What you need to do: Every record needs to be restated word for word.

Input records:
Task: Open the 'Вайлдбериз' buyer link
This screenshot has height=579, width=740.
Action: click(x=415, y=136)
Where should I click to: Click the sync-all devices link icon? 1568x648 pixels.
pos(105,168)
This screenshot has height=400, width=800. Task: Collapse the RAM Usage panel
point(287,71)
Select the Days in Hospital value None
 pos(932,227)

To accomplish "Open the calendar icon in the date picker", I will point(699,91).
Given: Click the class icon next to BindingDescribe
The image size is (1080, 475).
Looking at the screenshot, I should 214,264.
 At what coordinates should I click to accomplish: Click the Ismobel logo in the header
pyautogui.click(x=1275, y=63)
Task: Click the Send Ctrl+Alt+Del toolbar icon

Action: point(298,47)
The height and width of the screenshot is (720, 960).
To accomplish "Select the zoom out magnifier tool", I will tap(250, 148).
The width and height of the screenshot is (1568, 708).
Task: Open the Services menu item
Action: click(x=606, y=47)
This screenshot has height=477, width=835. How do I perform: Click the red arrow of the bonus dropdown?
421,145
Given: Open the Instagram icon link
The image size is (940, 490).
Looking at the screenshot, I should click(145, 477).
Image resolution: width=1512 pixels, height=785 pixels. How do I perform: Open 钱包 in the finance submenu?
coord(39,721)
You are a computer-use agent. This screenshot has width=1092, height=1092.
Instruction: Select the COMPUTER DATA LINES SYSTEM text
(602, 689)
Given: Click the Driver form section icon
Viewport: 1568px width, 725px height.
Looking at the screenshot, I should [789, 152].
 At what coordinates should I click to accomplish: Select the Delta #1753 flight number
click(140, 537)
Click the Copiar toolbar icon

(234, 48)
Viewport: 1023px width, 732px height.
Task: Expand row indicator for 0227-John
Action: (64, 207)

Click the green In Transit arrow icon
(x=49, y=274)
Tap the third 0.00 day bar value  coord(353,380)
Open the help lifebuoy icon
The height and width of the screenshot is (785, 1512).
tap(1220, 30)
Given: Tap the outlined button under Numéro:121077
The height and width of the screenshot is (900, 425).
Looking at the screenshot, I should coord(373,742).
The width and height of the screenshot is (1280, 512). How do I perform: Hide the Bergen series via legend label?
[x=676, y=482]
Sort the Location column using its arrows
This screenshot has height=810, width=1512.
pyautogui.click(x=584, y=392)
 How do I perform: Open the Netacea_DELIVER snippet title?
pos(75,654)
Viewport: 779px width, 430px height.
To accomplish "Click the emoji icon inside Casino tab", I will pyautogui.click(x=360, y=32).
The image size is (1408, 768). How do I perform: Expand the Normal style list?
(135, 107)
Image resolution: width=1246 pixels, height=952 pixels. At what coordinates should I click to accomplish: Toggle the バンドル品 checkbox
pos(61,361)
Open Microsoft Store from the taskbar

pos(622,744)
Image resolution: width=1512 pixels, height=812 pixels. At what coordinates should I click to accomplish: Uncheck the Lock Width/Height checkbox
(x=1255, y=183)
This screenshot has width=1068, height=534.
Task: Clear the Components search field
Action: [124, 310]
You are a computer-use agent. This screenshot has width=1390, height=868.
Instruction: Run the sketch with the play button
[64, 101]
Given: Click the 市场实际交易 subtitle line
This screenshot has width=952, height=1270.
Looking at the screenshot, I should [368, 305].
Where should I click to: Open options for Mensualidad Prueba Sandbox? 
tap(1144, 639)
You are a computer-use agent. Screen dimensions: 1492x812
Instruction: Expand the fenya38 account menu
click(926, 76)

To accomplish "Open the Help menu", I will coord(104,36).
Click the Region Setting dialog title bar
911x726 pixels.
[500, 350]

Solved exercise:
Task: Open the 'Вайлдбериз' buyer link
This screenshot has height=579, width=740.
Action: click(x=415, y=136)
Where should I click to: Click the sync-all devices link icon? 1568x648 pixels.
pos(105,168)
This screenshot has height=400, width=800. Task: Collapse the RAM Usage panel
point(287,71)
Select the Days in Hospital value None
 pos(932,227)

To accomplish "Open the calendar icon in the date picker", I will point(699,91).
Given: Click the class icon next to BindingDescribe
The image size is (1080, 475).
Looking at the screenshot, I should 214,264.
 At what coordinates should I click to accomplish: Click the Ismobel logo in the header
pyautogui.click(x=1275, y=63)
Task: Click the Send Ctrl+Alt+Del toolbar icon

Action: point(298,47)
The height and width of the screenshot is (720, 960).
To accomplish "Select the zoom out magnifier tool", I will tap(250, 148).
The width and height of the screenshot is (1568, 708).
Task: Open the Services menu item
Action: click(x=606, y=47)
This screenshot has height=477, width=835. How do I perform: Click the red arrow of the bonus dropdown?
421,145
Given: Open the Instagram icon link
The image size is (940, 490).
Looking at the screenshot, I should click(145, 477).
Image resolution: width=1512 pixels, height=785 pixels. How do I perform: Open 钱包 in the finance submenu?
coord(39,721)
You are a computer-use agent. This screenshot has width=1092, height=1092.
Instruction: Select the COMPUTER DATA LINES SYSTEM text
(602, 689)
Given: Click the Driver form section icon
Viewport: 1568px width, 725px height.
Looking at the screenshot, I should [789, 152].
 At what coordinates should I click to accomplish: Select the Delta #1753 flight number
click(140, 537)
Click the Copiar toolbar icon

(234, 48)
Viewport: 1023px width, 732px height.
Task: Expand row indicator for 0227-John
Action: (64, 207)

Click the green In Transit arrow icon
(x=49, y=274)
Tap the third 0.00 day bar value  coord(353,380)
Open the help lifebuoy icon
The height and width of the screenshot is (785, 1512).
tap(1220, 30)
Given: Tap the outlined button under Numéro:121077
The height and width of the screenshot is (900, 425).
Looking at the screenshot, I should coord(373,742).
The width and height of the screenshot is (1280, 512). How do I perform: Hide the Bergen series via legend label?
[x=676, y=482]
Sort the Location column using its arrows
This screenshot has height=810, width=1512.
pyautogui.click(x=584, y=392)
 How do I perform: Open the Netacea_DELIVER snippet title?
pos(75,654)
Viewport: 779px width, 430px height.
To accomplish "Click the emoji icon inside Casino tab", I will pyautogui.click(x=360, y=32).
The image size is (1408, 768). How do I perform: Expand the Normal style list?
(135, 107)
Image resolution: width=1246 pixels, height=952 pixels. At what coordinates should I click to accomplish: Toggle the バンドル品 checkbox
pos(61,361)
Open Microsoft Store from the taskbar

pos(622,744)
Image resolution: width=1512 pixels, height=812 pixels. At what coordinates should I click to accomplish: Uncheck the Lock Width/Height checkbox
(x=1255, y=183)
This screenshot has width=1068, height=534.
Task: Clear the Components search field
Action: [124, 310]
You are a computer-use agent. This screenshot has width=1390, height=868.
Instruction: Run the sketch with the play button
[64, 101]
Given: Click the 市场实际交易 subtitle line
This screenshot has width=952, height=1270.
Looking at the screenshot, I should [368, 305].
Where should I click to: Open options for Mensualidad Prueba Sandbox? 
tap(1144, 639)
You are a computer-use agent. Screen dimensions: 1492x812
Instruction: Expand the fenya38 account menu
click(926, 76)

To accomplish "Open the Help menu", I will coord(104,36).
Click the Region Setting dialog title bar
911x726 pixels.
[500, 350]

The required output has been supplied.